#### [GIVEN PROBLEM]
Format the material from the line containing "You are a GUI" through the line containing "pos(437,191)" as a numbered list, omitting blank lines and pictures.

#### [TASK DATA]
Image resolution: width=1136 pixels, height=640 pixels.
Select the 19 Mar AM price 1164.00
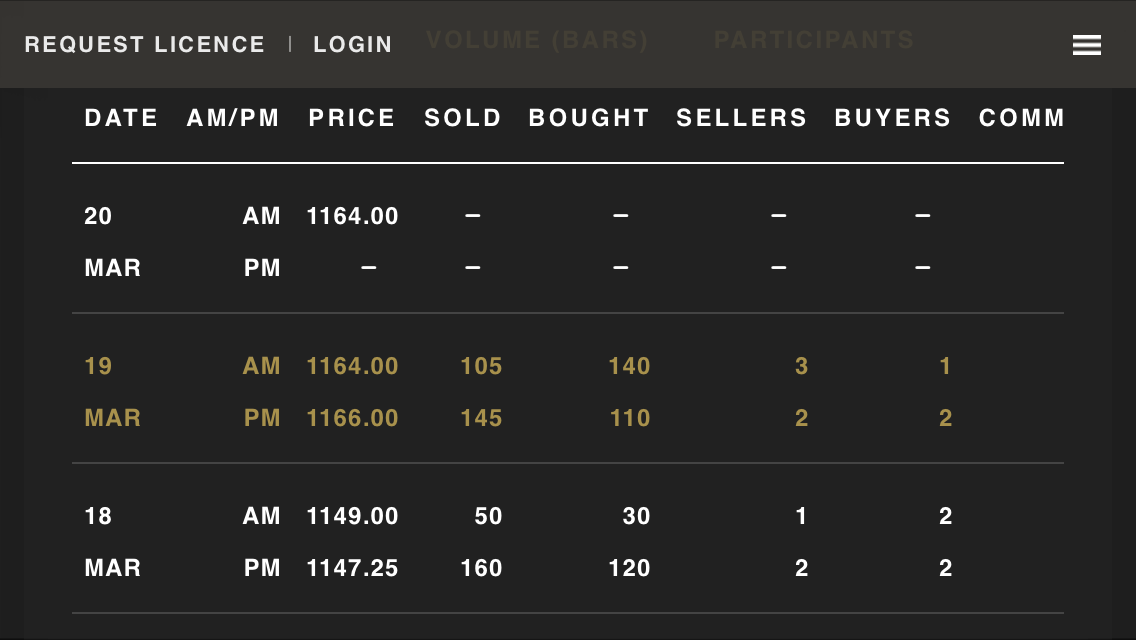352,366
--
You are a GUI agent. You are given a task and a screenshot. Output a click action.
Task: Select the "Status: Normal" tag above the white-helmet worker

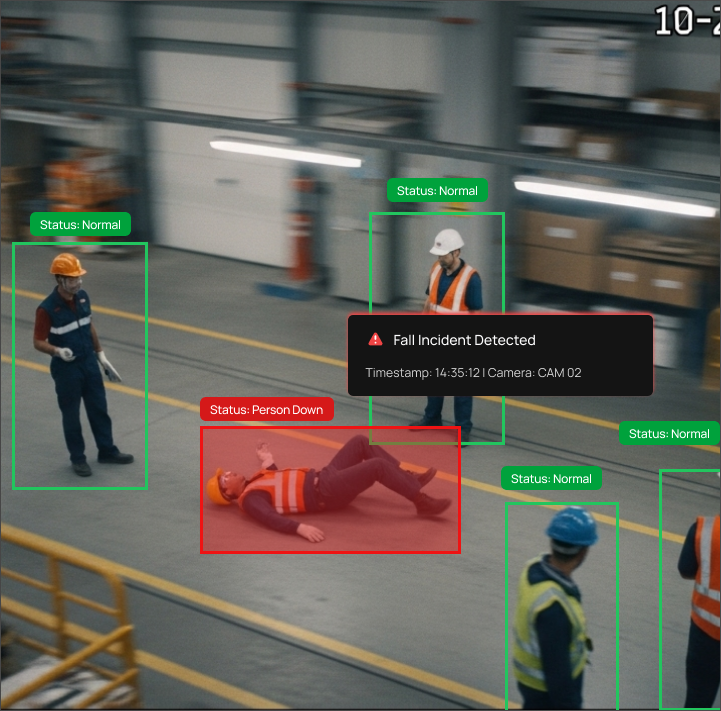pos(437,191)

#### [FINISHED EXERCISE]
1. You are a GUI agent. You are given a task and a screenshot. Output a click action.
2. Task: Select the "Status: Normal" tag above the white-helmet worker
3. pos(437,191)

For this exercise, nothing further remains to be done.